#### [Stored data]
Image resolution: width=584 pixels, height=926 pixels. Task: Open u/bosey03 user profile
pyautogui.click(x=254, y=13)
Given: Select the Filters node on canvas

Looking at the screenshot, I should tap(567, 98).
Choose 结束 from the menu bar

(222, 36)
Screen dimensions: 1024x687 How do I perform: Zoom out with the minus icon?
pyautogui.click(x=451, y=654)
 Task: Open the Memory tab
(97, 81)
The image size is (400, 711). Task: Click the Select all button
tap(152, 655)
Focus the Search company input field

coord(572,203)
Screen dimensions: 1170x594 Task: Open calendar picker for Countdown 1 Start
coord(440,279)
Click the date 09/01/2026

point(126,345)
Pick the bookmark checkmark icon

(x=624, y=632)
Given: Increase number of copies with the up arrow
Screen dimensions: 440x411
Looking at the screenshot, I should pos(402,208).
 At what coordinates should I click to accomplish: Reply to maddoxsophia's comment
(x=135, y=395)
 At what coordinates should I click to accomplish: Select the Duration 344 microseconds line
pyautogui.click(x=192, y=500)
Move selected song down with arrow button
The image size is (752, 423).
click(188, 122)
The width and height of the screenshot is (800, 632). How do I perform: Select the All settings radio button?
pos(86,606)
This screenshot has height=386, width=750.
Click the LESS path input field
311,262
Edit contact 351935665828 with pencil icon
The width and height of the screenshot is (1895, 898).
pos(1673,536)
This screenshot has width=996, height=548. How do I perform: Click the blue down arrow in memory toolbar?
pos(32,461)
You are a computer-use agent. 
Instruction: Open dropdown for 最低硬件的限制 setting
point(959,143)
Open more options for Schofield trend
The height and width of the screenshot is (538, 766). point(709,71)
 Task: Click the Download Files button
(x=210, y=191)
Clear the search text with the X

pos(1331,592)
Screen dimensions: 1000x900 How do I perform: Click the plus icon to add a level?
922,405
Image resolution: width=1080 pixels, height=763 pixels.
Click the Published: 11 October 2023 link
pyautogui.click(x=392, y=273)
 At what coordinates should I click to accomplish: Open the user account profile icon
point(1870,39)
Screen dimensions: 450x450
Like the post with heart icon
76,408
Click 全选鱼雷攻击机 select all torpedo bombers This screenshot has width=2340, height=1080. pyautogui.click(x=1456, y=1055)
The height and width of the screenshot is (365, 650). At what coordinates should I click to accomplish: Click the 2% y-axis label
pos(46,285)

#### [Goal of the exercise]
Only the lines from the one holding "This screenshot has width=996, height=548." through the end of the records should appear in the answer, each repeated exactly.

#### [Task result]
This screenshot has width=996, height=548. How do I perform: Click the blue down arrow in memory toolbar?
pos(32,461)
You are a computer-use agent. 
Instruction: Open dropdown for 最低硬件的限制 setting
point(959,143)
Open more options for Schofield trend
The height and width of the screenshot is (538, 766). point(709,71)
 Task: Click the Download Files button
(x=210, y=191)
Clear the search text with the X

pos(1331,592)
Screen dimensions: 1000x900 How do I perform: Click the plus icon to add a level?
922,405
Image resolution: width=1080 pixels, height=763 pixels.
Click the Published: 11 October 2023 link
pyautogui.click(x=392, y=273)
 At what coordinates should I click to accomplish: Open the user account profile icon
point(1870,39)
Screen dimensions: 450x450
Like the post with heart icon
76,408
Click 全选鱼雷攻击机 select all torpedo bombers This screenshot has width=2340, height=1080. pyautogui.click(x=1456, y=1055)
The height and width of the screenshot is (365, 650). At what coordinates should I click to accomplish: Click the 2% y-axis label
pos(46,285)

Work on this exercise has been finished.